# Page excerpt

+---+

SECTION 4.4 Restricted Actions.

(a) The Company shall not amend, modify or supplement any provision of the Rights Agreement in a manner that adversely affects the rights and benefits of any Holder under any such provision.

(b) Notwithstanding anything to the contrary contained herein, for so long as at least 50% of the originally issued shares of Series B Stock is held by the Investors, the Company shall not, and shall not permit any of its Subsidiaries to, directly or indirectly, without the prior written consent of at least a majority of the then-outstanding shares of Series B Stock: (i) take

12

any action, or fail to take any action, that would have the effect of substantially altering the business of the Company and its Subsidiaries as such businesses are conducted as of the Closing Date after giving effect to the transactions contemplated by the CK Purchase Agreement; or (ii) effect any sale, conveyance or other disposition of, or encumbrance upon, all or substantially all of the property, assets or business of the Company or merge with or into or consolidate with any other corporation or entity or entities, or effect any transaction or series of related transactions in which more than 50% of the capital stock or Total Voting Power is transferred or disposed of, or effect any voluntary dissolution or liquidation or effect a reorganization in any form of transaction (including, without limitation, any reorganization into a limited liability company, a partnership or any other non-corporate entity which is treated as a partnership for federal income tax purposes).

+---+

# Problem
Transcribe the contract excerpt on restricted actions from "SECTION 4.4 Restricted" to "any such provision.". The listing has no connection to the contract excerpt.

[Records from a data collection]
+---+

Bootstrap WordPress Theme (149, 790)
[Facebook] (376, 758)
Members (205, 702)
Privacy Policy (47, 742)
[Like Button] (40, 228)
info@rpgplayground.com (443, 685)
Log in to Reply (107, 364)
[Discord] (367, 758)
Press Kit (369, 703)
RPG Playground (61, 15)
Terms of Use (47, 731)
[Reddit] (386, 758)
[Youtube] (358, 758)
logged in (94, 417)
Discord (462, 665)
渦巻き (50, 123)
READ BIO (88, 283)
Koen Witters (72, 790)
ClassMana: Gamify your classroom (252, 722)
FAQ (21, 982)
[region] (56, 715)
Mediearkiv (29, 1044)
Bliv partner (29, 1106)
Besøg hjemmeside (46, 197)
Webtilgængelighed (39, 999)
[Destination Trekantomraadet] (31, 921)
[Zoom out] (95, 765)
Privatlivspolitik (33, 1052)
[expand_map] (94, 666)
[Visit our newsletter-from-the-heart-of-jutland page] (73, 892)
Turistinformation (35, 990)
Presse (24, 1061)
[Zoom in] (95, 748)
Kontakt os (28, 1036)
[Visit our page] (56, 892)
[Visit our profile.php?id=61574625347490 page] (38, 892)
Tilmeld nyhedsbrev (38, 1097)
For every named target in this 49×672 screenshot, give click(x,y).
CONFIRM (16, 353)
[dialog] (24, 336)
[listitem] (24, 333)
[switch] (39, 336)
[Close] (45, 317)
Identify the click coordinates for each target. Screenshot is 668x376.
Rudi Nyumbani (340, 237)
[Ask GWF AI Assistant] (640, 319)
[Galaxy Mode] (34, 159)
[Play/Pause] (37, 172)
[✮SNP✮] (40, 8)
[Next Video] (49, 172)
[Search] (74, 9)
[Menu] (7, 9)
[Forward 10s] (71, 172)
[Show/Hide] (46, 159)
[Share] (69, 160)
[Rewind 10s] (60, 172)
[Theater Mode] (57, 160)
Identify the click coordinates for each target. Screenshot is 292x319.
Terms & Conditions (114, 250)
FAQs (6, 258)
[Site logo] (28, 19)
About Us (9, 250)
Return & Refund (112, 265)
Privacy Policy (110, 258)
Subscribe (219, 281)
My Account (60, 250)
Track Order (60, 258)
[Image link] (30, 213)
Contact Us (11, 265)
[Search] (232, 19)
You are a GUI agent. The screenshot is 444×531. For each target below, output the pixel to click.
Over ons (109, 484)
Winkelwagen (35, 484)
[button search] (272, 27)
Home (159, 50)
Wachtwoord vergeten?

+---+

# Result of this task
SECTION 4.4 Restricted Actions.

(a) The Company shall not amend, modify or supplement any provision of the Rights Agreement in a manner that adversely affects the rights and benefits of any Holder under any such provision.